In the few minutes I have at my disposal, perhaps I may deal with one or two points raised by the hon. Member. In the first place, the Board of Control, although it resides at the same address as the Ministry of Health, is statutorily independent. The chairman of the Board is not a servant of the Minister of Health.

Secondly, the hon. Member asked what action was being taken to ensure that a repetition of this kind of thing, when an order was held to be invalid, should not take place. My answer to that is that the views of the Lord Chief Justice in this case are regarded as a direction to judicial authorities in their certification of mental defectives in future. In other words, the interpretation of the complicated Section to which I have referred will be applied.

The hon. Member also wanted to know our intentions concerning the implementation of the proposals of the Royal Commission on Mental Health. I can best reply by referring him to the remarks of my right hon. Friend the Home Secretary at a recent gathering in London of experts on mental health, at which he made those intentions perfectly clear. There was a reference also to the Bishop of Southwark. All I would say is that I have looked carefully at what he said in another place. My conclusion was that he took a very different view of the care and attention given at Rampton to the view evidently taken by the hon. Member.
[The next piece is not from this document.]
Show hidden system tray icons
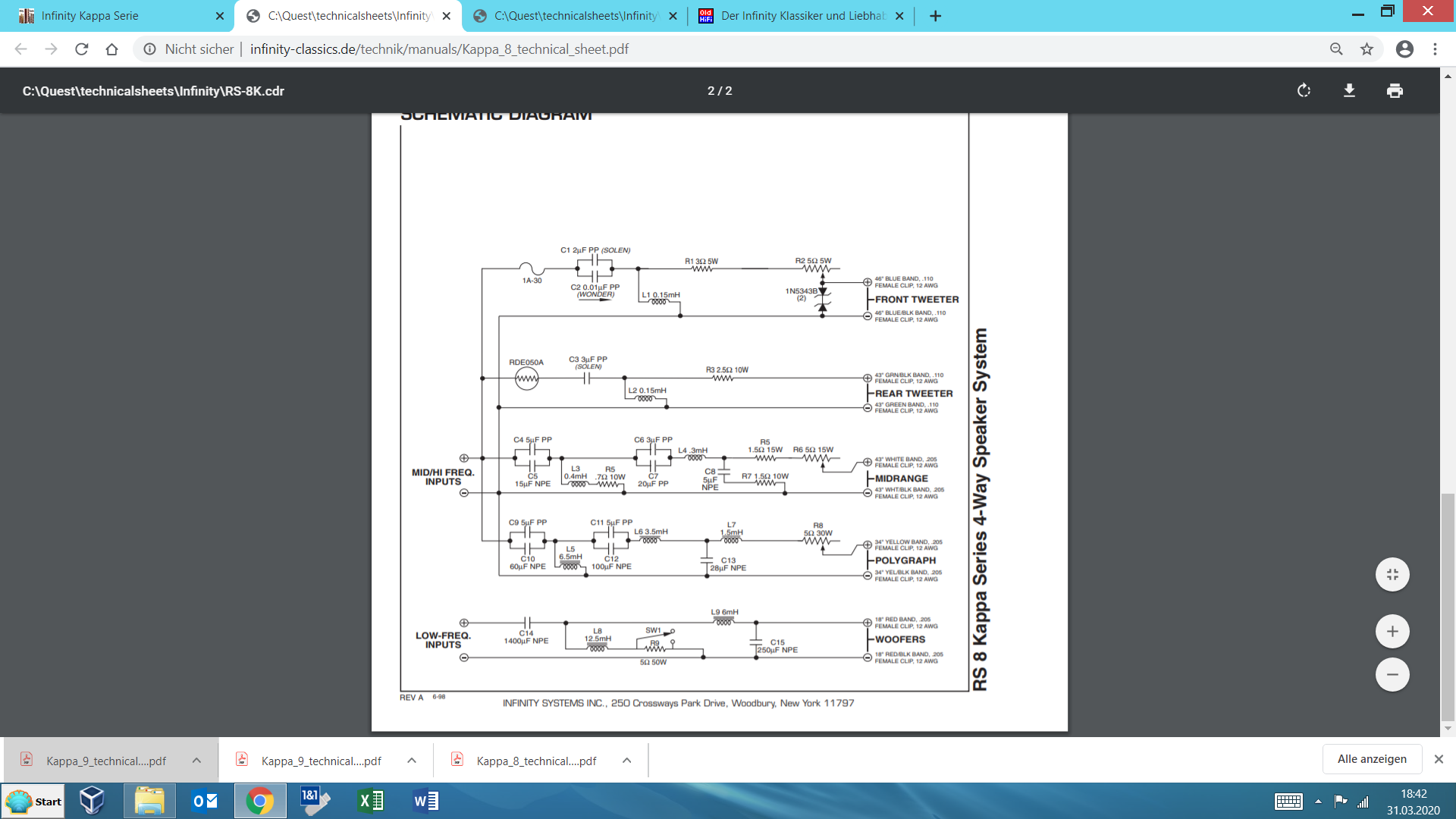Viewport: 1456px width, 819px height. 1318,802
Finally, I should like to say a word about the recent book which has purported to give the history of the case. The allegations made were based very largely on the unsupported word of the subject of the examinations himself. The character of the written reports certainly does not suggest that the allegations are true. I regard it as a most irresponsible document. By innuendo and by presenting at their face value statements alleged to have been made by anonymous ex-patients and ex-nurses of Rampton Hospital, the author has made an unjust attack upon the medical and nursing staff at Rampton, who, often under trying conditions, carry out their duties with sympathy and devotion and precious little thanks from the public.
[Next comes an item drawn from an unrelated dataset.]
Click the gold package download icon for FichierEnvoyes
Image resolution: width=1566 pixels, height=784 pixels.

The book deliberately suppressed many facts which would help to present a balanced picture of the case. I do not propose to go into this now, because while we have nothing to hide, the public exhibition of intimate and personal details of patients' case histories is thoroughly undesirable and certainly not calculated to be of any help to the ex-patient concerned when he is trying to make his way into the world and to fit into society, which is precisely what all sensible and humane people would wish.

The Question having been proposed after Four o'clock and the debate having continued for half an hour, Mr. SPEAKER adjourned the House without Question put, pursuant to the Standing Order.

Adjourned at twenty-four minutes to Five o'clock.